[Screenshot grounding data]

*** Begin section ***

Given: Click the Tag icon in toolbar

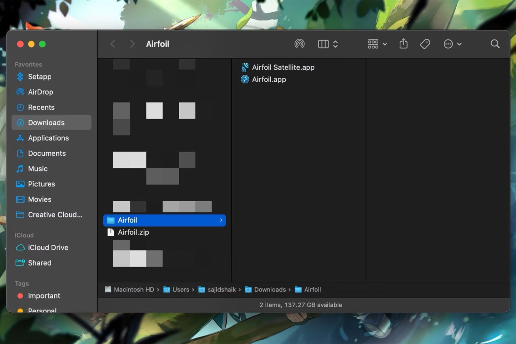Looking at the screenshot, I should (x=425, y=44).
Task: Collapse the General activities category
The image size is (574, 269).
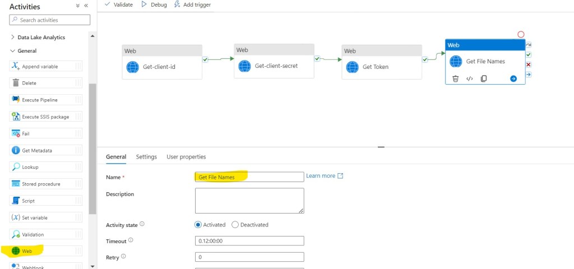Action: tap(13, 51)
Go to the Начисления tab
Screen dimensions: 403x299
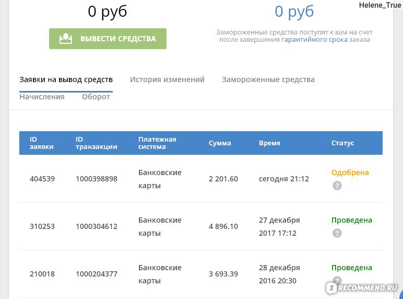[x=42, y=97]
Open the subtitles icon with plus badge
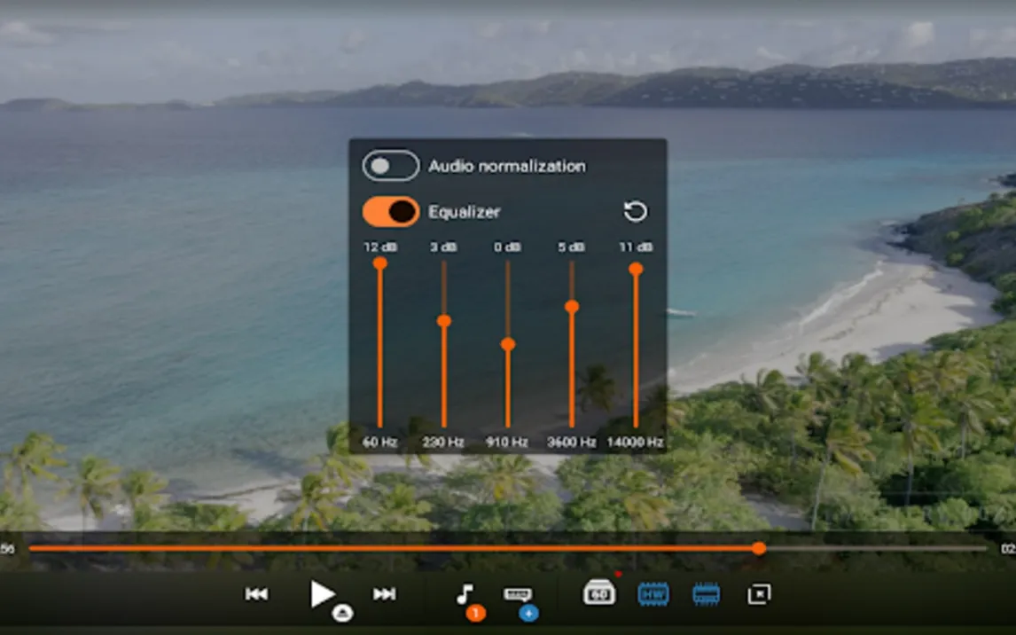The width and height of the screenshot is (1016, 635). pyautogui.click(x=518, y=595)
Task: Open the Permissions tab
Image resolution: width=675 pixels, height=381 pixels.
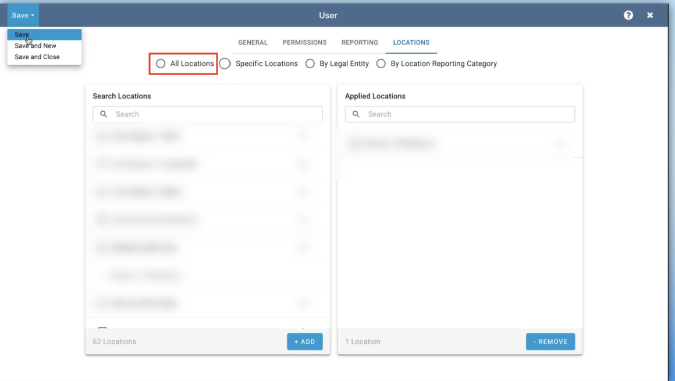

*** End section ***

*Activity:*
Give every entry again as it is, dropping its pictures.

*Answer section:*
Given: Click the Tag icon in toolbar

Looking at the screenshot, I should (x=425, y=44).
Task: Collapse the General activities category
The image size is (574, 269).
Action: tap(13, 51)
Go to the Начисления tab
Screen dimensions: 403x299
[x=42, y=97]
Open the subtitles icon with plus badge
The width and height of the screenshot is (1016, 635). pyautogui.click(x=518, y=595)
Task: Open the Permissions tab
Image resolution: width=675 pixels, height=381 pixels.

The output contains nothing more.